**PAGE EXCERPT**
==========
The U.S.’s top diplomat dealing with North Korean affairs will arrive in Seoul for a three-day visit on Sunday, South Korea’s foreign ministry said Friday, in a visit which comes amid growing tensions on the peninsula and just weeks before Pyongyang’s self-declared end-of-year deadline for progress in diplomacy expires.
Stephen Biegun will meet with local counterpart Lee Do-hoon — as well as other top officials — the day after his arrival, the Ministry of Foreign Affairs (MFA) said.
“The two sides will exchange extensive views on the recent situation on the Korean peninsula and discuss ways to bring substantial progress on achieving a complete denuclearization and enduring peace,” the MFA said in a statement carried by multiple outlets.
Biegun’s visit has been rumored to be in the works for over a week, and is expected to see U.S. and South Korean officials make a final attempt to restart DPRK-U.S. diplomacy, in a state of paralysis since working-level negotiations in Stockholm in October fell apart.
South Korean media have reported, citing unnamed sources, that he will also attempt to meet with North Korean counterparts at Panmungak, though no such meeting has been officially confirmed.
==========
**DATA SEGMENT**
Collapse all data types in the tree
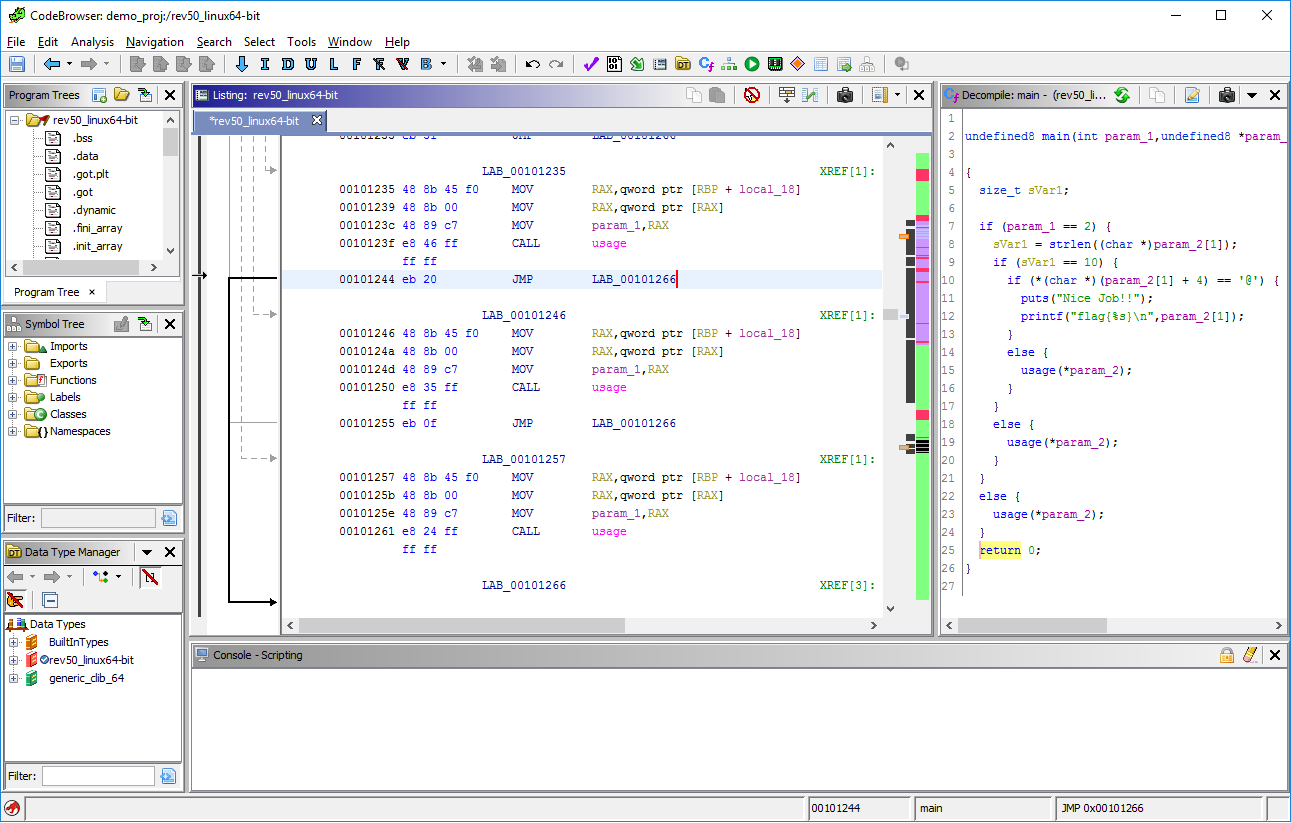 [x=50, y=600]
==========
**TASKS TO PERFORM**
#1 Please list every city named in the news report on Biegun's visit to Seoul.
#2 Answer these questions from the news report on Biegun's visit to Seoul:
(a) Whom will Stephen Biegun meet the day after he arrives?
(b) Where and in what month did the working-level negotiations fall apart?
(c) For how long had the visit been rumored to be in the works?

**FINAL ANSWERS**
#1
Seoul
Pyongyang
Stockholm

#2
(a) His local counterpart Lee Do-hoon, along with other top officials.
(b) In Stockholm, in October.
(c) For over a week.